→ **GIVEN INSTRUCTION**
Format the data as a JSON list of strings, one string per line with blank lines omitted, running from the line containing "Task: Open the Help" through the final line of the data.

+ + + + + + +

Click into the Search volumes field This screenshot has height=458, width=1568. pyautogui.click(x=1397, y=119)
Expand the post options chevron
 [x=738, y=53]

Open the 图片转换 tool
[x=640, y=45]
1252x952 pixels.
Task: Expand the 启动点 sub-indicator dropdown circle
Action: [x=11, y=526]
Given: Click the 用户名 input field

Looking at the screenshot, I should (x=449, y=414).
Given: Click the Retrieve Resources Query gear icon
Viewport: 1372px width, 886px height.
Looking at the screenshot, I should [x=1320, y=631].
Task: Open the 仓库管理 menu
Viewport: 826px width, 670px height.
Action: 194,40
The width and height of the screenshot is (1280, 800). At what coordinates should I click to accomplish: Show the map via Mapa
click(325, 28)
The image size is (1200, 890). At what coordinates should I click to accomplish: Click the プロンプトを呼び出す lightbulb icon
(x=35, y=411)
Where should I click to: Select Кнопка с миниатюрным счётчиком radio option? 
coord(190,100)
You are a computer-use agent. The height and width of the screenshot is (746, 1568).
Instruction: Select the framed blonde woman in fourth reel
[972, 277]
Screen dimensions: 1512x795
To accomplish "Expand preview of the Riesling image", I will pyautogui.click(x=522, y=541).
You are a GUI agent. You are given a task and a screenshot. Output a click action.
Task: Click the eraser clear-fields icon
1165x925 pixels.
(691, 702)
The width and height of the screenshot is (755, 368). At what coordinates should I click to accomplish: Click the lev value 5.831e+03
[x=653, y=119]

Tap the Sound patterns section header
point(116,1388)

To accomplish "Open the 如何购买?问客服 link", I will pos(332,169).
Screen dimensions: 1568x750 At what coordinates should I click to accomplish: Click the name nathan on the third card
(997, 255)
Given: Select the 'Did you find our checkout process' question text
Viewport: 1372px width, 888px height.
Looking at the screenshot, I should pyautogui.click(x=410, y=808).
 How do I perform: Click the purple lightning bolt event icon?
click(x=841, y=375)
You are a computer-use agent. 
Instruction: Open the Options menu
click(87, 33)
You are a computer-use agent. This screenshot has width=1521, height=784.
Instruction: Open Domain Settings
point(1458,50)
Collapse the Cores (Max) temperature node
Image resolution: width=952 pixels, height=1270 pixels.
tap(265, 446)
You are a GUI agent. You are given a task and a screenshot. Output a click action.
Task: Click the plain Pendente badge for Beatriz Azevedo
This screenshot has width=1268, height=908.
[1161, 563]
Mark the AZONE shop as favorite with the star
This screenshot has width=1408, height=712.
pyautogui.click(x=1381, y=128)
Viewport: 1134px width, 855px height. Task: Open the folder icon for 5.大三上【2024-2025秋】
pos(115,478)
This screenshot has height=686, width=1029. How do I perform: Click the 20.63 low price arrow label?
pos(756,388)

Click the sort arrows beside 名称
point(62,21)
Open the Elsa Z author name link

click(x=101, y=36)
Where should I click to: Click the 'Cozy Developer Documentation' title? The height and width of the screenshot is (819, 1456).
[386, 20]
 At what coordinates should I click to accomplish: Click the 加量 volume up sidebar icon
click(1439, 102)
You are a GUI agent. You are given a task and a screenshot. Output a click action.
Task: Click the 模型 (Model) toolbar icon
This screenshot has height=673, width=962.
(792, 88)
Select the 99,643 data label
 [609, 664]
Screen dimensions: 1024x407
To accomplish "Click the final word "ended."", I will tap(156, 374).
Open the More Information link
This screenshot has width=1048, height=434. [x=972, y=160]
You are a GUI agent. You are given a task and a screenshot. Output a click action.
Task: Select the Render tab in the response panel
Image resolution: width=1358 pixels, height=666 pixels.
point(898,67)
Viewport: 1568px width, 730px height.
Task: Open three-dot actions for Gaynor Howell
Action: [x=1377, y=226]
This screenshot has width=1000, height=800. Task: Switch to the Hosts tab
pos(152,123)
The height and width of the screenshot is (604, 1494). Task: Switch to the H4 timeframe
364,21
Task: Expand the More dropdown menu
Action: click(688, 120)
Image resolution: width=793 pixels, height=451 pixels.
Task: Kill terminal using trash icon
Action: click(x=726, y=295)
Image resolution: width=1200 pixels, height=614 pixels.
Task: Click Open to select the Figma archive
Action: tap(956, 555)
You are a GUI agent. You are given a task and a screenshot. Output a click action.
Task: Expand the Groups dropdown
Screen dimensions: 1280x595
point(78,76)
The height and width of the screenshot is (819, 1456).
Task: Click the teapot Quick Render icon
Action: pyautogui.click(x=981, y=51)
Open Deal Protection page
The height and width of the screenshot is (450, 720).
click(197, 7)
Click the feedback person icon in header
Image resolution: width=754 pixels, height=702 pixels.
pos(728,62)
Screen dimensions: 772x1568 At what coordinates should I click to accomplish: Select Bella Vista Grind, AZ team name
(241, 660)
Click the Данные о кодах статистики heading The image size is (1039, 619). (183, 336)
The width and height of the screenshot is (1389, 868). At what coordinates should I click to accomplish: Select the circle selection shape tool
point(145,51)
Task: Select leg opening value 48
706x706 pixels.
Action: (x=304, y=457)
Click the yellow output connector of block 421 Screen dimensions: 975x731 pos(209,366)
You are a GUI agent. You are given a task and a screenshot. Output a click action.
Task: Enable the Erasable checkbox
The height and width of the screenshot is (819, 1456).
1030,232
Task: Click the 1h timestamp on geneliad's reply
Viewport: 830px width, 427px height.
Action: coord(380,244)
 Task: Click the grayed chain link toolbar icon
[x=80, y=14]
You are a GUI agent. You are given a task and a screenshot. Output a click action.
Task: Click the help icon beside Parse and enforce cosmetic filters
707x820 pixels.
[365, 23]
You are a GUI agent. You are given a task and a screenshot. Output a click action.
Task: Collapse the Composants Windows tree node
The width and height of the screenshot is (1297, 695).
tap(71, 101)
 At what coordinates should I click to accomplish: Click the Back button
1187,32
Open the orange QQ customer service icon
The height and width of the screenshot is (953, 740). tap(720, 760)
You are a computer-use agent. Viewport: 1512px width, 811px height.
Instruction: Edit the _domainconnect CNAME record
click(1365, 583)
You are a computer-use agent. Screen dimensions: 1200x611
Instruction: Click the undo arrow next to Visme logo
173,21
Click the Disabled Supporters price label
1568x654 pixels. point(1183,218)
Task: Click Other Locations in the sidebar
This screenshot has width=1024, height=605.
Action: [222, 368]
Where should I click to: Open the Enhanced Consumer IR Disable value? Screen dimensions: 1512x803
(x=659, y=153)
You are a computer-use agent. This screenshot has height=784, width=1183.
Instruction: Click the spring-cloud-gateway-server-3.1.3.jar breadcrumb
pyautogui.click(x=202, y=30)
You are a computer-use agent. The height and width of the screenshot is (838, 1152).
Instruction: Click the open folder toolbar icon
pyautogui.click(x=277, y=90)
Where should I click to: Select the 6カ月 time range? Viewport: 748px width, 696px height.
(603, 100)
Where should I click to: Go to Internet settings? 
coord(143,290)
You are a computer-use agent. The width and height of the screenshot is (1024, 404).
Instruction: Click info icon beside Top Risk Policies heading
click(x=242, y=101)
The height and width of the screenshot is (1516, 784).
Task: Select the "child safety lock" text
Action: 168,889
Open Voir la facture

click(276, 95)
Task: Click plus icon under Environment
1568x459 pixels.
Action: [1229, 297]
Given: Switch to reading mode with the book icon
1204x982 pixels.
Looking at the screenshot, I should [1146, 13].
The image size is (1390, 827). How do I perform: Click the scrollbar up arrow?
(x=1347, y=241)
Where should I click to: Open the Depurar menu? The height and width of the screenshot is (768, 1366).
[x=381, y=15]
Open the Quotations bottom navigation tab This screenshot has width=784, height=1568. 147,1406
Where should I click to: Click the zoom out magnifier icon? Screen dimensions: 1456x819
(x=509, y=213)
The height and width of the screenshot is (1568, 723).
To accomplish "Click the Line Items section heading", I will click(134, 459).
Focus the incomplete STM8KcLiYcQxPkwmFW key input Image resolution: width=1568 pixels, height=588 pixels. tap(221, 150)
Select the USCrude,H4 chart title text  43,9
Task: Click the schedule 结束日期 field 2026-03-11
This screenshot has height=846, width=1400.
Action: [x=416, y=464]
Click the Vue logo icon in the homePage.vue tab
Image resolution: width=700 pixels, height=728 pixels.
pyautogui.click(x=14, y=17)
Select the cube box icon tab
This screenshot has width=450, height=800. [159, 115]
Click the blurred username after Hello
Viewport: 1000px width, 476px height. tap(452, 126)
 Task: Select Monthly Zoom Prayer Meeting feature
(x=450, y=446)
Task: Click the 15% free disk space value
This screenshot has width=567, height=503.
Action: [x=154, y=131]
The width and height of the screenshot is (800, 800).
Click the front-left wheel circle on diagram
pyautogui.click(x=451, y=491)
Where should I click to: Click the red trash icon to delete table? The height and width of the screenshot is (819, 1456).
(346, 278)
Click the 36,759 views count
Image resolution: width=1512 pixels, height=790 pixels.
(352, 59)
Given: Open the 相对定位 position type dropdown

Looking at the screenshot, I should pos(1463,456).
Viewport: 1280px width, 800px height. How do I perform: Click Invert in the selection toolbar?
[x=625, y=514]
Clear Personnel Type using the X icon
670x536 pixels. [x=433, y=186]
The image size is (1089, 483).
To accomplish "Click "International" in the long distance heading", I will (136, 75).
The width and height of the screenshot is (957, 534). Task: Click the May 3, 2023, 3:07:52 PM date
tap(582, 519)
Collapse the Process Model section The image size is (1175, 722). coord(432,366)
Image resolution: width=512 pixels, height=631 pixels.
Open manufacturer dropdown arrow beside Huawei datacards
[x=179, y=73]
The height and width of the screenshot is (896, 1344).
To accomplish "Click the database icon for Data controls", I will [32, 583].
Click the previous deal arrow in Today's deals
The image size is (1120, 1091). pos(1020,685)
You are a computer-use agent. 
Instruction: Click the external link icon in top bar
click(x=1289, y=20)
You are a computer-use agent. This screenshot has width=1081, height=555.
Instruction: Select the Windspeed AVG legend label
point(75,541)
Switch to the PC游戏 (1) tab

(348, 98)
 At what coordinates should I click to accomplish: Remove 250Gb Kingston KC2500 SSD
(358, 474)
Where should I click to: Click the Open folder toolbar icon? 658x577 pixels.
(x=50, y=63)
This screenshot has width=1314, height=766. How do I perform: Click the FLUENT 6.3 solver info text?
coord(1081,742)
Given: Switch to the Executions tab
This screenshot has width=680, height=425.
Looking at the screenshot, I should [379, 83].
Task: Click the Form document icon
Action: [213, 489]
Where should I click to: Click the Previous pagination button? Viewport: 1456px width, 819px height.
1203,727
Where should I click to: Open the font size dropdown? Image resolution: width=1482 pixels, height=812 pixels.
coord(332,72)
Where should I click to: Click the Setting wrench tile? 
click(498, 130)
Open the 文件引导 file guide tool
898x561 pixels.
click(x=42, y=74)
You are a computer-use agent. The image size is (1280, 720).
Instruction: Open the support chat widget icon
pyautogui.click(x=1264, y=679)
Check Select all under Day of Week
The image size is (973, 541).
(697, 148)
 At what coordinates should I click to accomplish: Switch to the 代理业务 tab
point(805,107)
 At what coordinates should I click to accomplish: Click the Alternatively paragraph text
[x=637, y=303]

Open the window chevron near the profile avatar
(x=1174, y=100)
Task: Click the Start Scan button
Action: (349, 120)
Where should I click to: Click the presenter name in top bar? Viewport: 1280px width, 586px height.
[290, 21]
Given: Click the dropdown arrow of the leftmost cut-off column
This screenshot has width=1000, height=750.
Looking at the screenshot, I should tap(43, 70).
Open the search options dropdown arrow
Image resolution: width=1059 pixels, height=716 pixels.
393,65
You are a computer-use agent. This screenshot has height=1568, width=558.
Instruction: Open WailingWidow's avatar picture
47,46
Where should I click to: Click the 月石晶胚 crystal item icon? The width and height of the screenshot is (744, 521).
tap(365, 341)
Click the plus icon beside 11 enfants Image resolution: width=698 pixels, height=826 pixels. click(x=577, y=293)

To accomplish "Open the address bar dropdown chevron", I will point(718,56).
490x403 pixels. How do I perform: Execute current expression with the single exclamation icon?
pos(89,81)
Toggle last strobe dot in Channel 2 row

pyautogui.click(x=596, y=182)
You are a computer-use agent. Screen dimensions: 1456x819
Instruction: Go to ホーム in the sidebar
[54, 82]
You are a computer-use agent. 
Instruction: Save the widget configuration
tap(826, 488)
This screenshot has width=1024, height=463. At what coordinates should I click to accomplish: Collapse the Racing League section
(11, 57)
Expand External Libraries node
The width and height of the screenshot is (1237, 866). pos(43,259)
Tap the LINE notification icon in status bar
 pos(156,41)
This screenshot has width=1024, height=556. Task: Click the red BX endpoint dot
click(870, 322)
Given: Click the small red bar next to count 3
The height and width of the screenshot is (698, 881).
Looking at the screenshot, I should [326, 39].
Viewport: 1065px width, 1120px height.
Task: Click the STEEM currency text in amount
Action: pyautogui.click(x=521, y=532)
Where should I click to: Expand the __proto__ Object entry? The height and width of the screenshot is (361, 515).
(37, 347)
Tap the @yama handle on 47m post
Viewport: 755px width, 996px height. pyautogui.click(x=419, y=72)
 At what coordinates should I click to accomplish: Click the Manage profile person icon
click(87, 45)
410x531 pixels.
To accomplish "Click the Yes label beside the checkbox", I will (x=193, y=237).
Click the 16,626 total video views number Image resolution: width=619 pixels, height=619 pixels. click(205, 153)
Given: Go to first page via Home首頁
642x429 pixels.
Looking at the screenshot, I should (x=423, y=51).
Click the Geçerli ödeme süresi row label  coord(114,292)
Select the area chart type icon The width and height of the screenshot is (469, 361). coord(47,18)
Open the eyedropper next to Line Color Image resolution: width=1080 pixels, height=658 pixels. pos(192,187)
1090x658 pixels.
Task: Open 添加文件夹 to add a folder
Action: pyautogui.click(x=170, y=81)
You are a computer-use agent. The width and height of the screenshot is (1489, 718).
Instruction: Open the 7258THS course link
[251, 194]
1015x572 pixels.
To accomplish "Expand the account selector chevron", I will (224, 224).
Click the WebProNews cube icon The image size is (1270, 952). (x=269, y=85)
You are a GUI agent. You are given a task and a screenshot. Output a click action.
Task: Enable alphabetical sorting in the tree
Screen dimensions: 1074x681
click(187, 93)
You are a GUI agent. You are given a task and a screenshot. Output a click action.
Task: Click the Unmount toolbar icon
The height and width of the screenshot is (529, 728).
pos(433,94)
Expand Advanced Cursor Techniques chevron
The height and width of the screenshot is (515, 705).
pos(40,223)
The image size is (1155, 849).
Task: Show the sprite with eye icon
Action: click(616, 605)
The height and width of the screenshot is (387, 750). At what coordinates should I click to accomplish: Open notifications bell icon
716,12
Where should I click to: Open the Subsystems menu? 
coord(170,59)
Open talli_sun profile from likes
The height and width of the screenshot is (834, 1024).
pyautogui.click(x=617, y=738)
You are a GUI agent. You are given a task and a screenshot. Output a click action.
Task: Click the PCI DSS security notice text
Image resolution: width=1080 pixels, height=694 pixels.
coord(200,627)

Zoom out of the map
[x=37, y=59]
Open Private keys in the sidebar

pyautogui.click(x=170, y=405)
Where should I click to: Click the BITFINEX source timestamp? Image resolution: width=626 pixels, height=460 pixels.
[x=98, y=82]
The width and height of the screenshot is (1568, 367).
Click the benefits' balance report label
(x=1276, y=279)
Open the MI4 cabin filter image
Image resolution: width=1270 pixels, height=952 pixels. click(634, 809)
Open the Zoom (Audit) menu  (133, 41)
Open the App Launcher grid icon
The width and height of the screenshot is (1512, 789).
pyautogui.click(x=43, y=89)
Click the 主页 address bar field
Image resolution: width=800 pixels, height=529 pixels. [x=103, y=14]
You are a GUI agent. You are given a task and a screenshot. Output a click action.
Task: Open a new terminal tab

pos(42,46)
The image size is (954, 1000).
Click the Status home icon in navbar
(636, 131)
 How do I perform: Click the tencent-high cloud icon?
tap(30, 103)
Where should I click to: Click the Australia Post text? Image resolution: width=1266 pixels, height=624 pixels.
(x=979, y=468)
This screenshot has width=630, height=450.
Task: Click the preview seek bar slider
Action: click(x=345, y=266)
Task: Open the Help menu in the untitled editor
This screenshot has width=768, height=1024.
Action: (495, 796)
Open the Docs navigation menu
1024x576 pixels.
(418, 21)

+ + + + + + +

→ **THE OUTPUT**
[
  "Task: Open the Help menu in the untitled editor",
  "This screenshot has width=768, height=1024.",
  "Action: (495, 796)",
  "Open the Docs navigation menu",
  "1024x576 pixels.",
  "(418, 21)"
]